Sul concetto di libertà si potrebbe discettare all’infinito. Ognuno di noi considera la libertà un bene inalienabile, tanto che per ottenerla spesso si prevarica quella altrui: la storia annovera molti esempi in proposito. Le rivoluzioni scatenate per il raggiungimento di quella condizione, raramente sono state incruente. In nome della libertà s’è sparso molto sangue e molto se ne spargerà ancora. In quanto alla nostra Istituzione, essa ci accoglie da uomini liberi ed onorati: qualora le circostanze ci obbligassero a lasciarla, lo potremo fare in tutta libertà, senza costrizioni, se non quella di preservare il nostro onore.

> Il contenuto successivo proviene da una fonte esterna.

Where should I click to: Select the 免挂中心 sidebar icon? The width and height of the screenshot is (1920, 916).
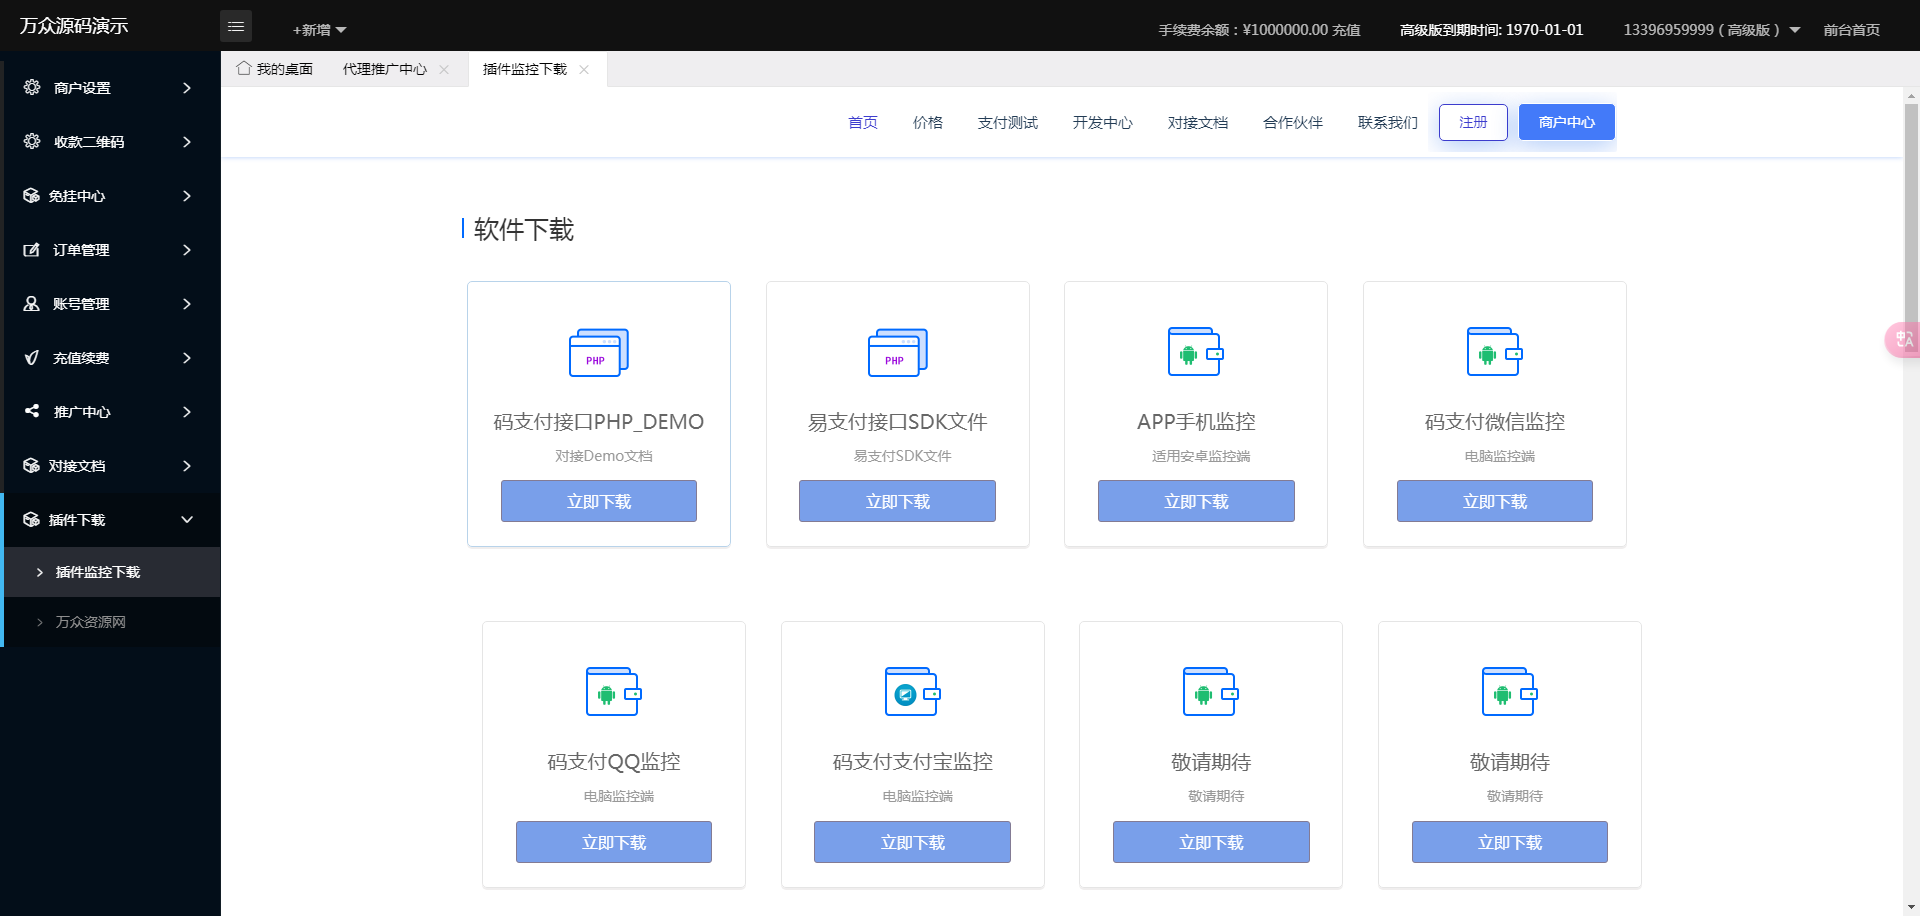(x=31, y=195)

Anche se qualcuno lo ha definito «un’illusione », il libero arbitrio ci consente sempre di operare delle scelte sia nel bene sia nel male. Possiamo decidere di essere liberi o di essere schiavi, anche all’interno del nostro Ordine; dipende unicamente dalla nostra volontà.
La Promessa interiore
La Promessa Massonica dovrebbe – come dice il Rituale – essere scolpita del cuore di ognuno di noi. In questo caso l’Iniziato assume, in assoluta sincerità, un impegno con se stesso e con l’essere divino, cosmico e personale, che ha invocato quale garante. Tradirla equivarrebbe spegnere definitivamente la Luce che abbiamo ricevuto e ripiombare nelle tenebre. La Promessa suggella un’alleanza cosmica che dovremo impegnarci a mantenere per tutta la nostra esistenza.
Chi tradisce una promessa si disonora, si squalifica irrimediabilmente. Ciò accade spesso nel mondo profano, a volte con conseguenze imprevedibili e anche tragiche. Purtroppo, anche in Massoneria, a volte ci si impegna con troppa leggerezza. La Promessa andrebbe riletta e meditata, sviscerata nei suoi contenuti, che sono certamente più di semplici parole!